Stored data entries
---------------

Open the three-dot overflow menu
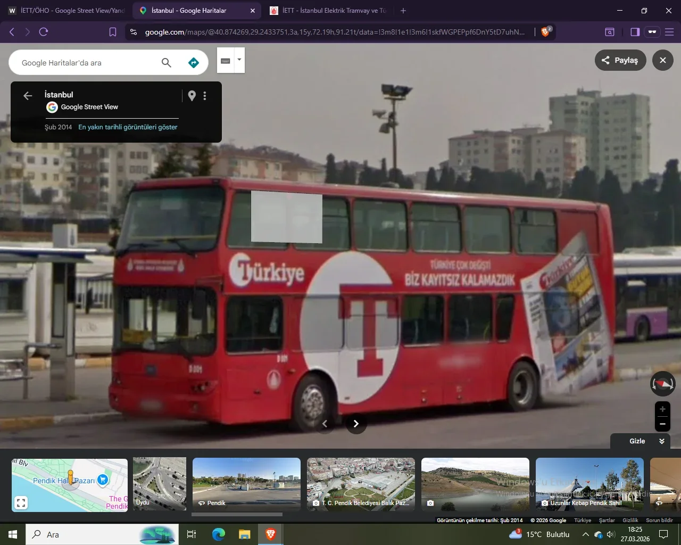The height and width of the screenshot is (545, 681). 205,95
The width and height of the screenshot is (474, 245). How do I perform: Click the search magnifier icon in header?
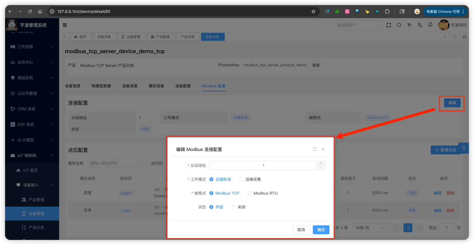[399, 25]
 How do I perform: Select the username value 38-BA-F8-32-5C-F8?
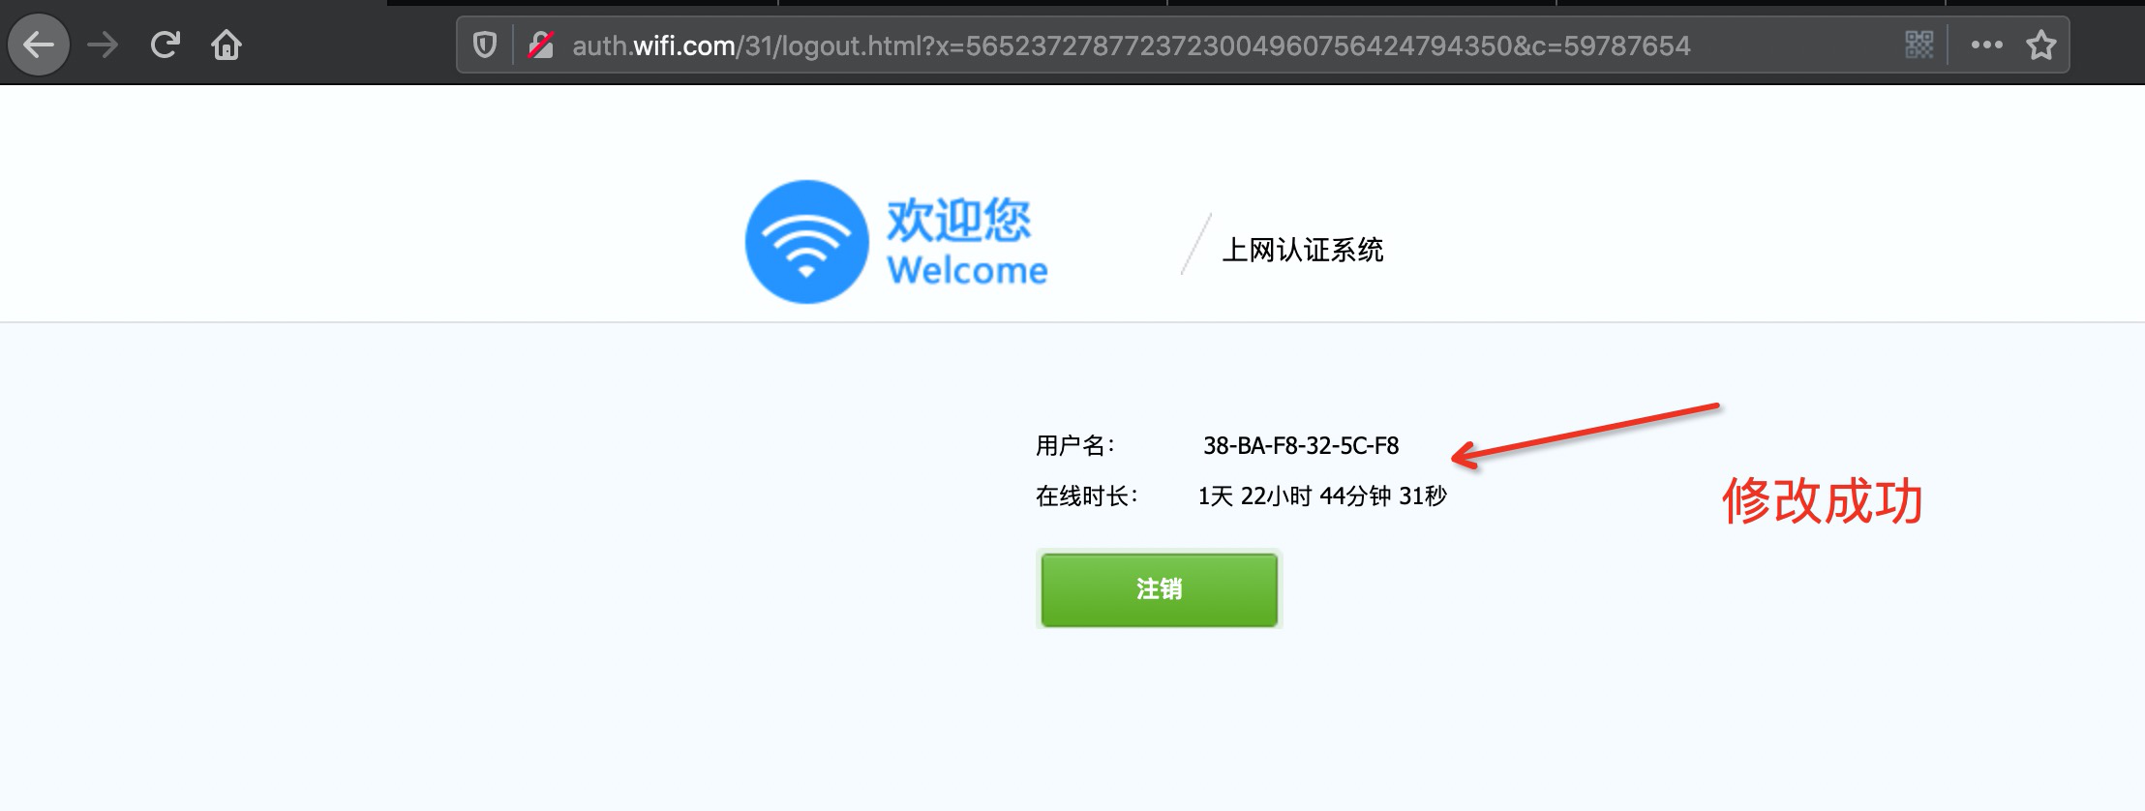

---------------

> [What the exercise asks]: The data needs to be reproduced exactly, please, apart from its pictures.

> [Exercise response]:
Open the three-dot overflow menu
The height and width of the screenshot is (545, 681). 205,95
The width and height of the screenshot is (474, 245). How do I perform: Click the search magnifier icon in header?
[399, 25]
 How do I perform: Select the username value 38-BA-F8-32-5C-F8?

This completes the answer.